Please rewrite the data below, substituting "complete" for every "accomplish" and leaving everything else unchanged.

** START Listed records **

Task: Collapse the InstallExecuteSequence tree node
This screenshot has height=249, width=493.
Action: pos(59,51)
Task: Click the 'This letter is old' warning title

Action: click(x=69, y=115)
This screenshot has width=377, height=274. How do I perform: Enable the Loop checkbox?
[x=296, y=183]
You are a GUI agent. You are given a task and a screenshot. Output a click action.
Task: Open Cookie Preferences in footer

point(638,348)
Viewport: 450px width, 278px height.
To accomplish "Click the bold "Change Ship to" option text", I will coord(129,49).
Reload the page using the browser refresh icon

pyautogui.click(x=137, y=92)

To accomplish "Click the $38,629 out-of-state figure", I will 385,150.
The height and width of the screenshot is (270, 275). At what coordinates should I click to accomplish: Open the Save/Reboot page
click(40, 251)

** END Listed records **

• _Result of the task_
Task: Collapse the InstallExecuteSequence tree node
This screenshot has height=249, width=493.
Action: pos(59,51)
Task: Click the 'This letter is old' warning title

Action: click(x=69, y=115)
This screenshot has width=377, height=274. How do I perform: Enable the Loop checkbox?
[x=296, y=183]
You are a GUI agent. You are given a task and a screenshot. Output a click action.
Task: Open Cookie Preferences in footer

point(638,348)
Viewport: 450px width, 278px height.
To complete "Click the bold "Change Ship to" option text", I will coord(129,49).
Reload the page using the browser refresh icon

pyautogui.click(x=137, y=92)

To complete "Click the $38,629 out-of-state figure", I will 385,150.
The height and width of the screenshot is (270, 275). At what coordinates should I click to complete: Open the Save/Reboot page
click(40, 251)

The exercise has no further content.